-- start of INFORMATION PROVIDED --

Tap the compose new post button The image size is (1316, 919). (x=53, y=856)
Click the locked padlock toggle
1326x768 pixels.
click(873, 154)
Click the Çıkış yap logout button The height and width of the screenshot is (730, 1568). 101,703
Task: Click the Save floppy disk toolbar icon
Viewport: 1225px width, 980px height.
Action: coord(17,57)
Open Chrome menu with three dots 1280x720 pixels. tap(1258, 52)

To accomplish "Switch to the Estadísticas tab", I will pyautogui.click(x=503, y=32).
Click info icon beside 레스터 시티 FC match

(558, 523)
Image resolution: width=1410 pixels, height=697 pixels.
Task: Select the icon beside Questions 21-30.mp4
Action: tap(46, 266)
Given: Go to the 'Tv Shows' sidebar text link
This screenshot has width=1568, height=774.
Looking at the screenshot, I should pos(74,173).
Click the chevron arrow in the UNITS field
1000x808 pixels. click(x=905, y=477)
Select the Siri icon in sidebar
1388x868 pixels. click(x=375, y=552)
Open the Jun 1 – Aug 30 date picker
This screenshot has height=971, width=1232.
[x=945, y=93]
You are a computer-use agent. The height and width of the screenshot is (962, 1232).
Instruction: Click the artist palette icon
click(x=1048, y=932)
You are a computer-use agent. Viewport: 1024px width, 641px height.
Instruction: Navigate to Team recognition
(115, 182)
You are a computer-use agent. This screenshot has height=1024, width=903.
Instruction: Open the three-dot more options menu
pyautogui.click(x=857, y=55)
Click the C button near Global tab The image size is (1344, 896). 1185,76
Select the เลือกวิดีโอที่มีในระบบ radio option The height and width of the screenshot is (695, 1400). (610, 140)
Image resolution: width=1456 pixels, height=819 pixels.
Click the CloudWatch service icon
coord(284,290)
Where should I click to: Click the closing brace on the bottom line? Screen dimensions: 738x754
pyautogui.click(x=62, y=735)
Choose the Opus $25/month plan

-- end of INFORMATION PROVIDED --

WHAT IS ASKED:
Please quote all of the data above word for word, keeping every line in its original order.

RESULT FOR THIS EXERCISE:
Tap the compose new post button The image size is (1316, 919). (x=53, y=856)
Click the locked padlock toggle
1326x768 pixels.
click(873, 154)
Click the Çıkış yap logout button The height and width of the screenshot is (730, 1568). 101,703
Task: Click the Save floppy disk toolbar icon
Viewport: 1225px width, 980px height.
Action: coord(17,57)
Open Chrome menu with three dots 1280x720 pixels. tap(1258, 52)

To accomplish "Switch to the Estadísticas tab", I will pyautogui.click(x=503, y=32).
Click info icon beside 레스터 시티 FC match

(558, 523)
Image resolution: width=1410 pixels, height=697 pixels.
Task: Select the icon beside Questions 21-30.mp4
Action: tap(46, 266)
Given: Go to the 'Tv Shows' sidebar text link
This screenshot has width=1568, height=774.
Looking at the screenshot, I should pos(74,173).
Click the chevron arrow in the UNITS field
1000x808 pixels. click(x=905, y=477)
Select the Siri icon in sidebar
1388x868 pixels. click(x=375, y=552)
Open the Jun 1 – Aug 30 date picker
This screenshot has height=971, width=1232.
[x=945, y=93]
You are a computer-use agent. The height and width of the screenshot is (962, 1232).
Instruction: Click the artist palette icon
click(x=1048, y=932)
You are a computer-use agent. Viewport: 1024px width, 641px height.
Instruction: Navigate to Team recognition
(115, 182)
You are a computer-use agent. This screenshot has height=1024, width=903.
Instruction: Open the three-dot more options menu
pyautogui.click(x=857, y=55)
Click the C button near Global tab The image size is (1344, 896). 1185,76
Select the เลือกวิดีโอที่มีในระบบ radio option The height and width of the screenshot is (695, 1400). (610, 140)
Image resolution: width=1456 pixels, height=819 pixels.
Click the CloudWatch service icon
coord(284,290)
Where should I click to: Click the closing brace on the bottom line? Screen dimensions: 738x754
pyautogui.click(x=62, y=735)
Choose the Opus $25/month plan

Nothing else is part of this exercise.